Ron Laden | 11/08/2019 10:26:37 |
![]() 2320 forum posts 452 photos | I have never owned or used a router but for the class 22 loco body I can see that having one would make life a lot easier. The body will be a mix of MDF, ply and aluminium. The main body sides will be MDF and there is a lot of vented panels which need to be recessed plus some panels with radiused edges. I see on Ebay palm routers for around £25 to £30 obviously cheap brands but I dont need anything heavy duty plus it wont be used very often and unless anyone tells me otherwise I was thinking one of those could be ok..? Is there anything to be aware of before getting one, for instance will a palm type be ok or would a full size one be easier or better to use, as I mentioned I have no experience with them at all. Ron p.s. just seen the other thread, must be a day for routers..lol Edited By Ron Laden on 11/08/2019 10:30:40 |
Phil S | 11/08/2019 11:07:29 |
29 forum posts 7 photos | I would avoid the fixed speed types. My 1/4" typically runs at around one third to half of full speed. Any faster and the cut edge is burnt. |
Ron Laden | 11/08/2019 11:31:32 |
![]() 2320 forum posts 452 photos | Thanks Phil, the one I have my eye on has soft start and variable speed. I am assuming of course that routers with a suitable bit cut MDF ok and dont leave a bad edge..? |
Bazyle | 11/08/2019 11:55:23 |
![]() 6956 forum posts 229 photos | If the wood burns it is because your feed rate is too low.

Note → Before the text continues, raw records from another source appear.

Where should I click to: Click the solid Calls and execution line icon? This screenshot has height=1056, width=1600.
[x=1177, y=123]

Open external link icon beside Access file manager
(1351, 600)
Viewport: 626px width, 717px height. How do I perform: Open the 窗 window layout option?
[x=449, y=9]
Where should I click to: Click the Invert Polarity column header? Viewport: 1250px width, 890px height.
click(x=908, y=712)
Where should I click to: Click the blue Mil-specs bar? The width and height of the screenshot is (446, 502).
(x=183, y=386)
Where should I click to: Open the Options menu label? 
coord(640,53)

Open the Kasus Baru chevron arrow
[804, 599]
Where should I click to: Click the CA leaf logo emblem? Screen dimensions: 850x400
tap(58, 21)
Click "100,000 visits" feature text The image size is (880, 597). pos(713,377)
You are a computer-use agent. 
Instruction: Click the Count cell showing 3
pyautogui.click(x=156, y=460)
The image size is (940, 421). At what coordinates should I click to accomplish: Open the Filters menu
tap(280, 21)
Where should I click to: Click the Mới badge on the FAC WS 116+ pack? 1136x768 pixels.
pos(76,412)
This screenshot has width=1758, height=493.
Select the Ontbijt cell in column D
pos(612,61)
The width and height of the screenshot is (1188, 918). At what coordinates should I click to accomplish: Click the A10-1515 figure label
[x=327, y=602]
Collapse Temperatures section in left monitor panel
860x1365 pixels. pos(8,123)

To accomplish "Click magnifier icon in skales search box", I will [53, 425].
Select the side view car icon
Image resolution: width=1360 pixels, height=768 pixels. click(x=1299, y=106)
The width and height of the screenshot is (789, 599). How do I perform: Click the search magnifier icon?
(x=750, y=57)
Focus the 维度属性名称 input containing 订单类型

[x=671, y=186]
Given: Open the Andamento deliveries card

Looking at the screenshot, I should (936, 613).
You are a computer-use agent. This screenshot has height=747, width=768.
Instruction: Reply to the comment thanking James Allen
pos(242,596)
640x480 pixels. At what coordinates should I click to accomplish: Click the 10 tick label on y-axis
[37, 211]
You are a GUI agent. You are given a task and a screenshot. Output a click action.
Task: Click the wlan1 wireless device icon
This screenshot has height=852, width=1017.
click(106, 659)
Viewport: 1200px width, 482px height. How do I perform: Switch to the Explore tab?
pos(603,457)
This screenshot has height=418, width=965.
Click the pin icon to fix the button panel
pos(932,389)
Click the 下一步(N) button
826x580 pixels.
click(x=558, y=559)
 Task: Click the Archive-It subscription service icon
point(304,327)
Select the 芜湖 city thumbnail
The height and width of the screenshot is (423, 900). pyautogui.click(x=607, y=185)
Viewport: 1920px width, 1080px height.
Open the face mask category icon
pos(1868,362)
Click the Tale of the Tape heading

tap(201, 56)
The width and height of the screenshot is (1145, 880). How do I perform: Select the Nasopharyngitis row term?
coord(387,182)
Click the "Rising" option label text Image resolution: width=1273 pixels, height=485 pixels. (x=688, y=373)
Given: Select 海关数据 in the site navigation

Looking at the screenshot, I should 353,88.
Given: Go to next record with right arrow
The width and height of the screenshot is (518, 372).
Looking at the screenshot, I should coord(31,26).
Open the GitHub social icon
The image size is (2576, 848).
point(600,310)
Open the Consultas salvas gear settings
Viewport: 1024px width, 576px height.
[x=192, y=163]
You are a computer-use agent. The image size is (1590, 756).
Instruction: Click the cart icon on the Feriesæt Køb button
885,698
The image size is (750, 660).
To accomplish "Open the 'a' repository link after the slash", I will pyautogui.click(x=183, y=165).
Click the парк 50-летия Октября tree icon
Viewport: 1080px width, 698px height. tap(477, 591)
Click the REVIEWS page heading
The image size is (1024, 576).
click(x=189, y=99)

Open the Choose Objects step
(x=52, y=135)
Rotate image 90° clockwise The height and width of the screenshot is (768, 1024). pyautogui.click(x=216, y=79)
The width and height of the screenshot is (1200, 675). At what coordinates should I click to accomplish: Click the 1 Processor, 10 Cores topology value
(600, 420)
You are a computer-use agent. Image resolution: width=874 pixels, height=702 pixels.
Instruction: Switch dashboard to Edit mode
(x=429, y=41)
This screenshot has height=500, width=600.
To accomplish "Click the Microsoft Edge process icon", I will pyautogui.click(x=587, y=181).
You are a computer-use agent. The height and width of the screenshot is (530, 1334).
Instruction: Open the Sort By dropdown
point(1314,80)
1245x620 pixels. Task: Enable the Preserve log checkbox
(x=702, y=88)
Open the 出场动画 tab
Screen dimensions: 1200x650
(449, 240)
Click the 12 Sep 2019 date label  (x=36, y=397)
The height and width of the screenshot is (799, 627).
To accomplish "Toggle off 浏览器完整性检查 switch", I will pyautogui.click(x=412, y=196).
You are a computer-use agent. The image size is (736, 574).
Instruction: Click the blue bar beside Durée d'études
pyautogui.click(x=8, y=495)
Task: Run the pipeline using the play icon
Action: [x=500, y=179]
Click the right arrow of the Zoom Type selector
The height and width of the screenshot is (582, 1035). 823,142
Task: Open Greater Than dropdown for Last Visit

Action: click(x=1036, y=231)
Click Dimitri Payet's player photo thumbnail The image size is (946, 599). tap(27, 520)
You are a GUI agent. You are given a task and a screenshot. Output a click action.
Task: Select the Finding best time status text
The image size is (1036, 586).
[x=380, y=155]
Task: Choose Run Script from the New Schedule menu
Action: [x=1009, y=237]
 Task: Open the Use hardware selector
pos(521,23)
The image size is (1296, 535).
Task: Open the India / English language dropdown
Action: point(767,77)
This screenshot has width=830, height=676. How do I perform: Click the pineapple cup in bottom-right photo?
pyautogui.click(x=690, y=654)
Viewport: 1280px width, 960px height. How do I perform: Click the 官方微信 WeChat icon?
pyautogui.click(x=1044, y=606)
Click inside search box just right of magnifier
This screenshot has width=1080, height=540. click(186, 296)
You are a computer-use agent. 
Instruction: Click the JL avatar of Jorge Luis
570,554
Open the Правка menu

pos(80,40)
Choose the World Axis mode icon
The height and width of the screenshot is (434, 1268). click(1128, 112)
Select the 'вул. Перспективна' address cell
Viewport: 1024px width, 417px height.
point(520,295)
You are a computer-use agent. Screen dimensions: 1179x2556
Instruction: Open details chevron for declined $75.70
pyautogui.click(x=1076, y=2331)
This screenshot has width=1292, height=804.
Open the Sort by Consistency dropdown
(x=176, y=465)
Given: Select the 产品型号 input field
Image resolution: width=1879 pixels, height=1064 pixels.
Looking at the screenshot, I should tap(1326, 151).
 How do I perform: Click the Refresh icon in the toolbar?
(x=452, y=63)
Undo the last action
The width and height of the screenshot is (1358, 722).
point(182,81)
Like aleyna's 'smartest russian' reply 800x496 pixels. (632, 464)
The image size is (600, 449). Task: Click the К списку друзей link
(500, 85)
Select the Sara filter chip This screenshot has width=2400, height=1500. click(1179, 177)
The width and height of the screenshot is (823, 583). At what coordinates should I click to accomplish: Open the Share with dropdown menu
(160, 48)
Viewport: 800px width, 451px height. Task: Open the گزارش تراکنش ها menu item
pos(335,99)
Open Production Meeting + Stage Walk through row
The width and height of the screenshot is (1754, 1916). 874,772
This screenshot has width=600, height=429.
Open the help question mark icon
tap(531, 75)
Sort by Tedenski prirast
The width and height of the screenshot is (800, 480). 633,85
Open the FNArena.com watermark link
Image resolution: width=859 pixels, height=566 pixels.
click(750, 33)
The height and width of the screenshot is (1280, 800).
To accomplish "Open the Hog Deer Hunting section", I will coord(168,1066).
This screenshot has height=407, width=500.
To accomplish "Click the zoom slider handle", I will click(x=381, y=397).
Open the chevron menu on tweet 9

Wood has to be cut very fast by a sharp cutter so that the soft fibres don't have time to bend out of the way and the bit is actually cooled by heat transfer into the wood chips. So practice not being timid and make sure your position and stance allows you to sweep through the cut without hesitating. |
not done it yet | 11/08/2019 11:57:14 |
7517 forum posts 20 photos | Think ahead. Imperial or metric shank cutters? 6, 8 or even 12mm shanks? If cheap, it may not last too long (if used), but one of decent quality could be around for a long time. My first - a second hand non-plunge Stanley is still going after well over 30 years. My latest is a fair quality, large, powerful plunge machine - bought as ‘dead’ at a car boot sale (for not a lot) and just cost me the (expected) replacement motor armature. Can run at full speed, but the feed rate needs to be maintained at a good rate to avoid burning (and blunting cutters) - like cutting metal, the feed rate is important to avoid ‘rubbing’; especially with HSS router bits which are soon dulled - particularly when used on particle boards of any description |
Keith Long | 11/08/2019 12:20:11 |
883 forum posts 11 photos | Ron the other thing to be aware of especially cutting MDF is DUST - it gets everywhere and routing produces a lot. Make sure that you get an appropriate mask for the mdf. |
JasonB | 11/08/2019 13:12:06 |
![]() 25215 forum posts 3105 photos 1 articles | The Palm routers are OK for small stuff, I use my laminate trimmer a lot of the tine for this type of work but the main thing they mostly lack is a plunge facility though you can get ones with both type of base. If it is going to be a single router then definately go for one with a plunge base. 1/4 or 8mm will do for most hobby use and don't take so much effort to handle. 1/2" shank is more for heavy use and 12mm not worth bothering with due to lack of available cutters in that size range, same applies to 6mm as most cutters are still imperial shank. All mine are vari speed but I seldom slow them down, only time I tend to do it is when using large 2" plus diameter cutters, if you are burning wood then you are feeding too slow or your cutter is blunt. I would not entertain HSS router cutters particularly on abrasive materials like MDF and MFC, infact my two mostly used cutters are both ones that take carbide inserts as they work out cheaper than to keep replacing whole cutters when you use them for a living. Extract the dust at the source rather than take secondary measures with masks once it is in the air. Edited By JasonB on 11/08/2019 13:12:57 |
Mike Poole | 11/08/2019 15:26:42 |
![]() 3676 forum posts 82 photos | I think the trick with routing is to have positive guiding of the cutter so that you can keep it moving, trying to follow a line by eye will be very difficult to keep the feed rate high to avoid burning. Some people are brilliant at freehand routing but jigs and templates give the basic machine fantastic possibilities. Jigs can be quick and dirty for a one off job but if the job is likely to be repeated or you have many copies to make then making a better jig will save a lot of time in the end. Mike |
Ron Laden | 11/08/2019 16:13:49 |
![]() 2320 forum posts 452 photos | Thanks guys for all the advice, much appreciated A couple of questions: How clean is the cut edge when using the router on MDF, also how small do the bits go, is it possible to get a 2mm straight bit for instance.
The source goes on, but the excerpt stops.